第一に、これは以前もどこかに投稿したことがある気がするけれど、最近世間を賑わしている以下のような様々な報道は、実はすべて同根の現象です。

ソーシャルゲーム業界規制
「景表法以外での規制についてはコメントを差し控える」松原国家公安委員長

サイバー犯罪対策
警視庁が「2ちゃんねる」関係先を家宅捜索

クラブ摘発
人気クラブの経営者逮捕で衝撃広がる “踊る・ダンス”の基準に疑問の声

雀荘摘発
全国で雀荘 社長逮捕へ 府警、客に賭博させた疑い


詳細はリンク先を読んで貰うとして、要は現在の警察行政のトップ2が奇しくも生活安全局と呼ばれる特定の部局の出身者で占められておりまして、そもそもは「出世コース」ではなかったハズのこのポジションに俄かにスポットライトが当たった事によって、トップ2が大奮闘。それに関連する分野が絶賛摘発強化中であるという状態です。先日出演したニコ論の風適法トークセッションで、コーディネータを勤めた磯部涼氏がこの状態を「要するに警察がイキっちゃってるワケですね」などと表現していましたが、下世話な表現でいえばまさにその通りであります。

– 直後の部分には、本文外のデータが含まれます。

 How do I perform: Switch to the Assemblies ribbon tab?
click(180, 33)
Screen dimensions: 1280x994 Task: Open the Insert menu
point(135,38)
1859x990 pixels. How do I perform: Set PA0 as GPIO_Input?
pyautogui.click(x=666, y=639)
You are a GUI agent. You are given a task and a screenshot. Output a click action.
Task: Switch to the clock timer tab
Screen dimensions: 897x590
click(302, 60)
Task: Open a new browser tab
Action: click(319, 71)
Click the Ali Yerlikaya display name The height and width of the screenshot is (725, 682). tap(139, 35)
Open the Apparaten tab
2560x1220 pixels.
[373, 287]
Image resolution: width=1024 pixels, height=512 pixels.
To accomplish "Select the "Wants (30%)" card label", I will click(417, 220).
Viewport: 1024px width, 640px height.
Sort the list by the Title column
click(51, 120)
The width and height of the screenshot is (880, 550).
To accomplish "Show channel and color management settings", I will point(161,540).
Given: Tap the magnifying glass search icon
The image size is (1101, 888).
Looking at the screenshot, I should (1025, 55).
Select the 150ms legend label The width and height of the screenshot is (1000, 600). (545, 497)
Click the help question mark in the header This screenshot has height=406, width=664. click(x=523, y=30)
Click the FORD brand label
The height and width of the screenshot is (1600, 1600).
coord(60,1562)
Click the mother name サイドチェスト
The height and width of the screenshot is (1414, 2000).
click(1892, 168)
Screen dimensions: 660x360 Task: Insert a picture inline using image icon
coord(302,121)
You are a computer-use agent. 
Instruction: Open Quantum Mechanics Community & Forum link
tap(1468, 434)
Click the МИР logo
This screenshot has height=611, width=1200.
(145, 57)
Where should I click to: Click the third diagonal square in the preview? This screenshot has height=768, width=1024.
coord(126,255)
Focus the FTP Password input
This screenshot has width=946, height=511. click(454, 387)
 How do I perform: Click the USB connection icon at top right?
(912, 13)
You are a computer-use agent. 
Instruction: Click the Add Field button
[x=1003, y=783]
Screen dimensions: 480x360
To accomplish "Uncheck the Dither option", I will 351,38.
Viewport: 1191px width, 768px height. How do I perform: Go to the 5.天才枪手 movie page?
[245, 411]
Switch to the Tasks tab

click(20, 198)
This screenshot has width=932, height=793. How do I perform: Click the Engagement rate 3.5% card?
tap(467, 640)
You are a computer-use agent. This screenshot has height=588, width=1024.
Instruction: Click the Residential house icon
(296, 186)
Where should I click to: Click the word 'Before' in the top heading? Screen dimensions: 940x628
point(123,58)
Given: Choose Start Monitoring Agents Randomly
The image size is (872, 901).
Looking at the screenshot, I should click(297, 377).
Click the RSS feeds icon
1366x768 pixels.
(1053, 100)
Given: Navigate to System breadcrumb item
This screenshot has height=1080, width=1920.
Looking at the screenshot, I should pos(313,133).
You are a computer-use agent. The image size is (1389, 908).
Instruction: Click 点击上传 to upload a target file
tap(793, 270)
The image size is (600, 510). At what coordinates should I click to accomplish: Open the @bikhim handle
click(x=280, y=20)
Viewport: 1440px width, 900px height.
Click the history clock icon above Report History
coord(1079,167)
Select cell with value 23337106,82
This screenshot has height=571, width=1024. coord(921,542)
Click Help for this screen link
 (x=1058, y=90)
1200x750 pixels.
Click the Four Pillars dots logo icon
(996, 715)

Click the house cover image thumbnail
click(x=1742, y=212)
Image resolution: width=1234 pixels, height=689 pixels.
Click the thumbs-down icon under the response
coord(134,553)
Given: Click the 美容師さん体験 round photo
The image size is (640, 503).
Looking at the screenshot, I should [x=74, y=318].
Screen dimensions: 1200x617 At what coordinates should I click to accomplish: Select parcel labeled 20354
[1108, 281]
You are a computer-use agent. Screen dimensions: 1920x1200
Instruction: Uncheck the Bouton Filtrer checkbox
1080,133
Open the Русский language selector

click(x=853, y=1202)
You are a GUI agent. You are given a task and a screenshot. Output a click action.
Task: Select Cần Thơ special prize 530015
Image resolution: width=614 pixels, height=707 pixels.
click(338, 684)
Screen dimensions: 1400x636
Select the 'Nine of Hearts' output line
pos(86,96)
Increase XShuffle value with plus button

そして、その象徴とも言えるのがここで話題としている風適法で規制されている様々な産業の一斉摘発であり、中でも最近、最もニュースとなっているのはダンスクラブの摘発事案でしょうか。2010年、大阪アメリカ村のクラブに対する一斉摘発から端を発した一連の摘発は、京都、名古屋、福岡と全国の都市に飛び火し、現在、とうとう東京にまで至っているという状態。関係者は戦々恐々としているワケです。

【速報】渋谷、円山町のクラブが一斉摘発
http://buzzap.jp/news/20120915-maruyamacho-club/

但し、摘発食らっているクラブ業界側に問題があるのは事実でありまして、「そもそも」論的に言えば本来風適法に基づいて営業許可を取得すべきのものを、数十年に渡ってずっと疎かにしてきたのは業界側。フタを空けてみたら、殆どの業者が無許可営業状態にあるワケでありまして、その部分に対する批判は免れません。「今まで見過ごして来たくせに」とか「何で自分だけ」とか、色々と言いたい気持ちは理解できますが、スピード違反で捕まった時にその種の主張をしたところで何の言い訳もならないワケで、そこは唇を噛み締めながら素直にお縄を頂戴するしかないワケであります。

とはいえ、このままで良いかというと、私自身も良いとは思っておりませんで、次回以降すこしその辺について纏めて行きたいと思います。